[EXCERPT Boundary: Start]
WIVB.COM: Lawmakers want inmates to have co-pay

Mark Grisanti

Thanks to taxpayers, inmates receive free health care. But proposed legislation could change that and force prisoners to pay up.

The issue came to the forefront in WNY last year, when Frank Morrocco says he got arrested on purpose in the hopes of returning to prison for free health care. As an inmate, Morrocco was receiving cancer treatment and he said once he was released, he could not afford it.

"Actually I didn't want to go back to prison, but did I want to die out here? Absolutely not," Morrocco said.

Each year Erie County taxpayers spend about $10 million for inmates' medical expenses. New York State says each year, one inmate can cost taxpayers over $5,600 in medical costs.

State Republican Senators Mark Grisanti and George Maziarz want to change that and are co-sponsoring a bill with downstate lawmakers that would force inmates to contribute a $7 co-payment for all medical expenses except psychiatric treatment.

However, inmates would not be denied treatment if they didn't have the money.

"This will discourage inmates from abusing the system," Sen. Maziarz explained. "In the real world today, people who access health care pay co-pays. Inmates should be no different."

Four other states including Pennsylvania have successfully implemented these changes. In some cases, sick call visits have dropped by 76 percent.

Former inmate Charles Braswell, who went to prison over drugs, knows people abuse the system.

"I know some of them who went in there, didn't have any teeth, and they come home and they got a full set of teeth," Braswell said. "And it's like, how did you do that?"

But Braswell still thinks the proposed legislation isn't fair for people who don't abuse the system.

"I also think its unfair for other inmates who don't have it to spare to pay for it," he said.

Erie County Sheriff Timothy Howard says sometimes inmates go to a nurse because they just want attention from a woman, all at the expense of taxpayers.

"The purpose of a co-payment was to discourage people from making frivolous medical visits," Sheriff Howard said. "We all say crime doesn't pay. Well in New York, it does."
[EXCERPT Boundary: End]
WHAT YOU WILL DO ->
Reproduce the inmate co-pay article word for word, starting with the words "Each year Erie" and stopping after "have the money.".
[EXCERPTED RECORDS Boundary: Start]
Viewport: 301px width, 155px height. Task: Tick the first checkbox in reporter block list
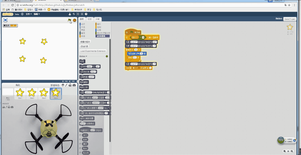pyautogui.click(x=80, y=135)
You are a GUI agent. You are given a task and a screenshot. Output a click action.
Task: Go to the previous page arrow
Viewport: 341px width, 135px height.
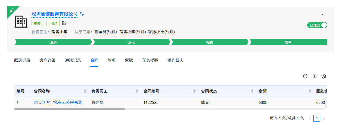tap(310, 118)
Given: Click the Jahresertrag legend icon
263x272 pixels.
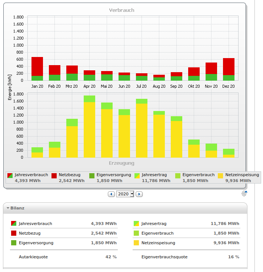Looking at the screenshot, I should (137, 175).
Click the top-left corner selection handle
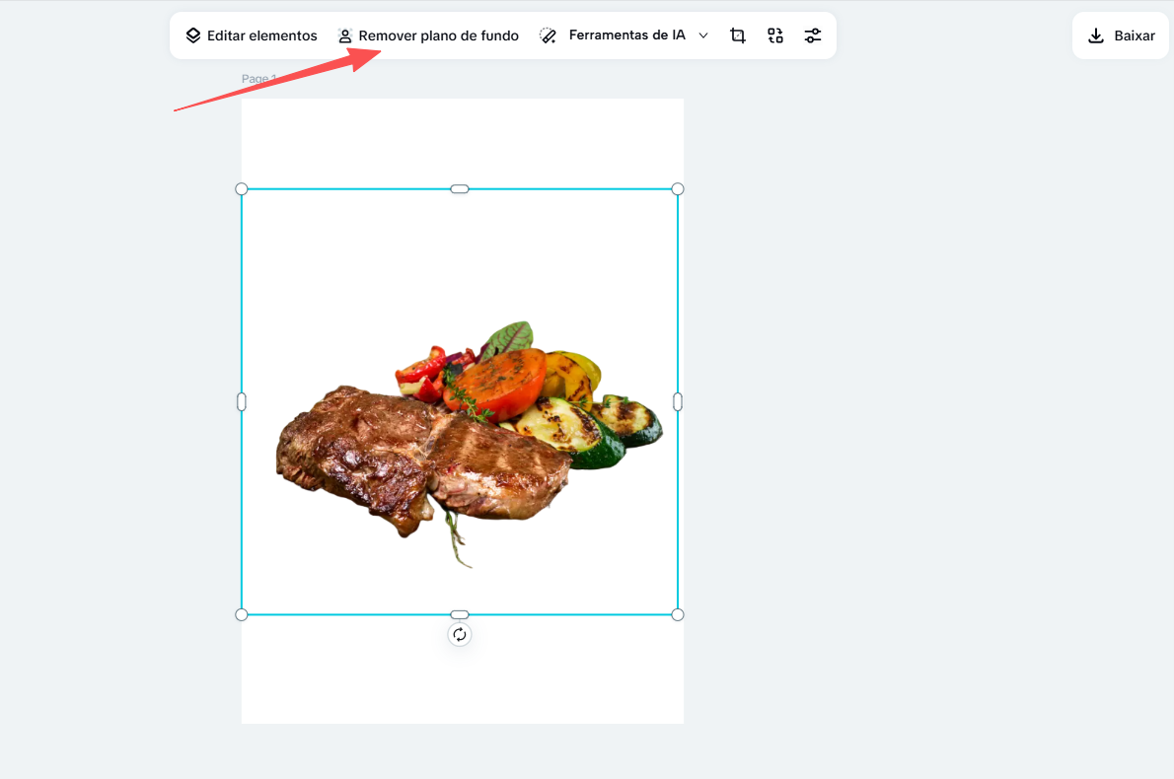The height and width of the screenshot is (779, 1174). coord(242,188)
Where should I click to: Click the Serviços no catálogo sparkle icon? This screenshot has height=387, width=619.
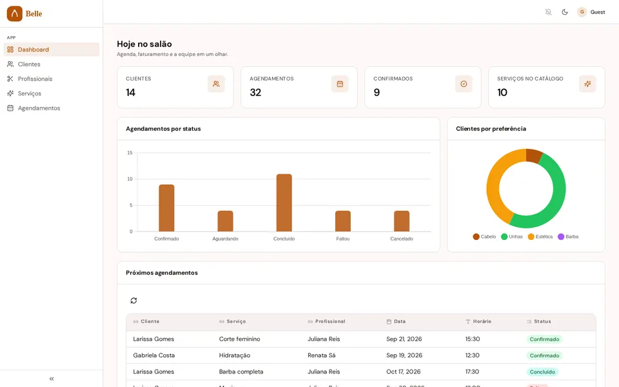tap(587, 84)
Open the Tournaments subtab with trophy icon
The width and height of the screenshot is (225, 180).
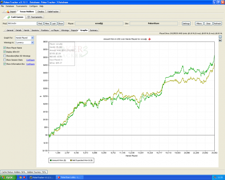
[EXCERPTED RECORDS Boundary: End]
OUTPUT OF THE TASK ->
Each year Erie County taxpayers spend about $10 million for inmates' medical expenses. New York State says each year, one inmate can cost taxpayers over $5,600 in medical costs.

State Republican Senators Mark Grisanti and George Maziarz want to change that and are co-sponsoring a bill with downstate lawmakers that would force inmates to contribute a $7 co-payment for all medical expenses except psychiatric treatment.

However, inmates would not be denied treatment if they didn't have the money.